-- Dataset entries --
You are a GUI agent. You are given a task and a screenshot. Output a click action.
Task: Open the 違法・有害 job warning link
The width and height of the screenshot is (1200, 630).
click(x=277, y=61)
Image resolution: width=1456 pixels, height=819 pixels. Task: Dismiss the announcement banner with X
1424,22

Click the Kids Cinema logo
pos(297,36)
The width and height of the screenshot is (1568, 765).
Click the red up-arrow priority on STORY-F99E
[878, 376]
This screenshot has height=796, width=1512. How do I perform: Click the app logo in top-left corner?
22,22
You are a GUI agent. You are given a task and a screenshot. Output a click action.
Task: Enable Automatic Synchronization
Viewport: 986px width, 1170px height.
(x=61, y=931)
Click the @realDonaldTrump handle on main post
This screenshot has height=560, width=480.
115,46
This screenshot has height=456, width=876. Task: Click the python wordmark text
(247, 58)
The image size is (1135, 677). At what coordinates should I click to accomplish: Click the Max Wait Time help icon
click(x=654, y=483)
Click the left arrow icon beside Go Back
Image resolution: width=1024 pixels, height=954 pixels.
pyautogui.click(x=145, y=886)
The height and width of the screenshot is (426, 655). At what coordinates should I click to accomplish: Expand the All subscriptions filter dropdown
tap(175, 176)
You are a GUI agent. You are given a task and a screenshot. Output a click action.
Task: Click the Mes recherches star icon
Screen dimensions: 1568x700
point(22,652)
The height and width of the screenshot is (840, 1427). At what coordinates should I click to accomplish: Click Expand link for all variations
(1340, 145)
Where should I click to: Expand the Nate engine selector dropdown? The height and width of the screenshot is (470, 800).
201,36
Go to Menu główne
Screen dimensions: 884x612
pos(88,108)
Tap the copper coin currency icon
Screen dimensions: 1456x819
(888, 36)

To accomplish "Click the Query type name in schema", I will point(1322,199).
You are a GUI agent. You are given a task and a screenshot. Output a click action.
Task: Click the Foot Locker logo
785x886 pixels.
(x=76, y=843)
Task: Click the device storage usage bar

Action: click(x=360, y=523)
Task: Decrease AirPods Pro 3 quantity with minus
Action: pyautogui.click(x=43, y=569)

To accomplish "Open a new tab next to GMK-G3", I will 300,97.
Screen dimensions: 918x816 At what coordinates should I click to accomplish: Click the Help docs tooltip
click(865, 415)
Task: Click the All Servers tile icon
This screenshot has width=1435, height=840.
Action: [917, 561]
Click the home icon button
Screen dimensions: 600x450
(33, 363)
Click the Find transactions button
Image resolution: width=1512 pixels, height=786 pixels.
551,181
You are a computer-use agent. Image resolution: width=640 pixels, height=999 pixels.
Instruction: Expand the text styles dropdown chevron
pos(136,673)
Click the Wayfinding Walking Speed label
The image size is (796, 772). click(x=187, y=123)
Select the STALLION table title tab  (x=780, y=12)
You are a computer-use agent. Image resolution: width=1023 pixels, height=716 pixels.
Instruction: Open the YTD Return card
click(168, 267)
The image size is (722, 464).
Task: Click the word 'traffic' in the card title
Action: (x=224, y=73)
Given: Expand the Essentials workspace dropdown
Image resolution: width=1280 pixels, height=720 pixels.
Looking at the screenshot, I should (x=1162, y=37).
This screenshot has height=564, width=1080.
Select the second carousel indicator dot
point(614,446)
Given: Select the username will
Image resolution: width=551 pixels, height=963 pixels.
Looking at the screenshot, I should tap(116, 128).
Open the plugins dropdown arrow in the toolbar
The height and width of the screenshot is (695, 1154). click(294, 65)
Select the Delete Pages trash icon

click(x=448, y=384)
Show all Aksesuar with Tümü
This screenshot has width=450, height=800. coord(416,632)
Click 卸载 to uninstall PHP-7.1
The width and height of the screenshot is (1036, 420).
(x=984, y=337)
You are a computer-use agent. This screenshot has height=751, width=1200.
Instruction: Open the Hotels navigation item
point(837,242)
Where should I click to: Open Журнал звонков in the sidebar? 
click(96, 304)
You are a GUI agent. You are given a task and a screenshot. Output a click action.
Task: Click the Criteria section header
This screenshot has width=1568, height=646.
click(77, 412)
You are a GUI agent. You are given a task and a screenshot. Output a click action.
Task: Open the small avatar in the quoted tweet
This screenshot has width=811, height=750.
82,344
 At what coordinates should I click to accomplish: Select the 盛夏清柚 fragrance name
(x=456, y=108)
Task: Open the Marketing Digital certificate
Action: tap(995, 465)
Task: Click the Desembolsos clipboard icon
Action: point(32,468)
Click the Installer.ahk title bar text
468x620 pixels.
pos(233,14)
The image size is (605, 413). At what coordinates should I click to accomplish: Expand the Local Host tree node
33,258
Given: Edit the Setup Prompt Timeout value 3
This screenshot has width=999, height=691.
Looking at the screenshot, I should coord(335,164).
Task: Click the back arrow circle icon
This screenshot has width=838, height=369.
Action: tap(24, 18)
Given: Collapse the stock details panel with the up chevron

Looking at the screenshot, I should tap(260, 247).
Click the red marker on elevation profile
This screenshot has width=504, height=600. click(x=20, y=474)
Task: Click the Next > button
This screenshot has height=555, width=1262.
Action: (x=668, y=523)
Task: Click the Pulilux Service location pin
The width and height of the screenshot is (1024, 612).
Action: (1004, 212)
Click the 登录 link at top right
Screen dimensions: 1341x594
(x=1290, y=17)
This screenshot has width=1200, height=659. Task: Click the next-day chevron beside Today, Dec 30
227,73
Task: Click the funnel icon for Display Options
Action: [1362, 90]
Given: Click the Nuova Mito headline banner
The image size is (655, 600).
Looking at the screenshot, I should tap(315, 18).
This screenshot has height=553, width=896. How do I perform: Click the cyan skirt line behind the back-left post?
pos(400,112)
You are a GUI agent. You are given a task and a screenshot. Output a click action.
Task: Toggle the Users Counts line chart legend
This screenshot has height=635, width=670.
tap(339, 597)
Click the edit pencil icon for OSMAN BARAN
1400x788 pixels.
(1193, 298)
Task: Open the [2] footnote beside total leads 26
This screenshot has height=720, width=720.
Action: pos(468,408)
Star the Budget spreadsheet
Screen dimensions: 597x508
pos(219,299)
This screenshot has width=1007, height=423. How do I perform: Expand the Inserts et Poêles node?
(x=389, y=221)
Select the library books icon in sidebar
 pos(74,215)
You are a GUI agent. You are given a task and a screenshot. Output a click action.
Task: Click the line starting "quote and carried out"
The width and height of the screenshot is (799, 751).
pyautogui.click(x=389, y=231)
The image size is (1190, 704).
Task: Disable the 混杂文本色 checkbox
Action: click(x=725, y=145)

-- Directions for this task --
Filter the entries down to the lines with the word "computer" in them.

-- Answer box --
You are a computer-use agent. Image resolution: width=640 pixels, height=999 pixels.
You are a computer-use agent. Image resolution: width=1023 pixels, height=716 pixels.
You are a computer-use agent. This screenshot has height=751, width=1200.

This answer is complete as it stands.